MOYLES: I've been fortunate enough not only to tour the world but have my wife with me because we met in "Riverdance." And we're one of 64 or 65 couples to meet in "Riverdance," to marry and then to have children. So our kids are two of 112 "Riverdance" babies.

(SOUNDBITE OF BILL WHELAN SONG, "RIVERDANCE")

LUNDEN: Moyles helped assist on the 25th anniversary show, which features all the dances audiences have come to expect. But there are new animated projections, and the score by Bill Whelan has been refreshed.

BILL WHELAN: When they asked me, would I do it again? - I said, hang on. We've done it, and we've got a Grammy (laughter). Let's just be happy and go home. But this time, for the 25th anniversary, I recorded the whole score again. And I put the drums at the center of it, so it's far more rhythm-section driven.

(SOUNDBITE OF MUSIC)

LUNDEN: The recording is supplemented in performance by seven onstage musicians. Given the athletic nature of the dancing, many cast members in this incarnation of "Riverdance" weren't even born when the show premiered, like lead dancer Anna Mai Fitzpatrick.

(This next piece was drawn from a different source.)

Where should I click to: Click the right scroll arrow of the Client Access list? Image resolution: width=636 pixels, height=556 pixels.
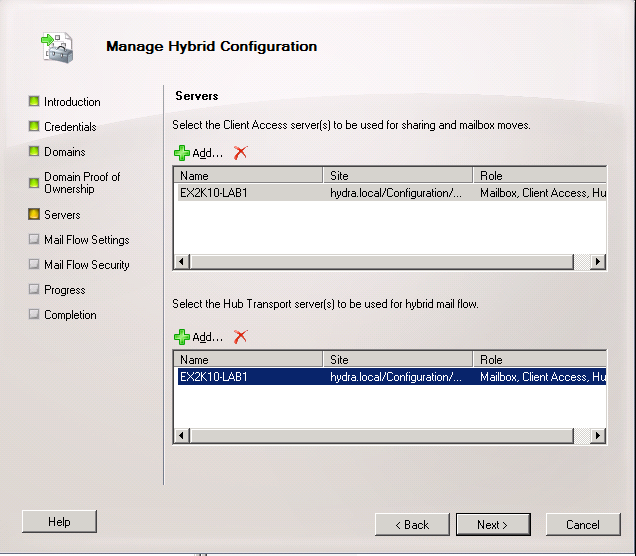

ANNA MAI FITZPATRICK: Which is pretty crazy, you know, that, like, this legacy was built before I was born - and now I get to relive that legacy and bring it onstage every night, to be able to kind of give back to the audience what they gave to me when I was a young girl and, like, see young dancers in the audience dancing.

LUNDEN: For now, those young dancers will have to wait. Performances of "Riverdance" have been postponed for the rest of the month at least. But for those who crave a taste of the show, a brand-new CD of the score has been released.

For NPR News, I'm Jeff Lunden in New York.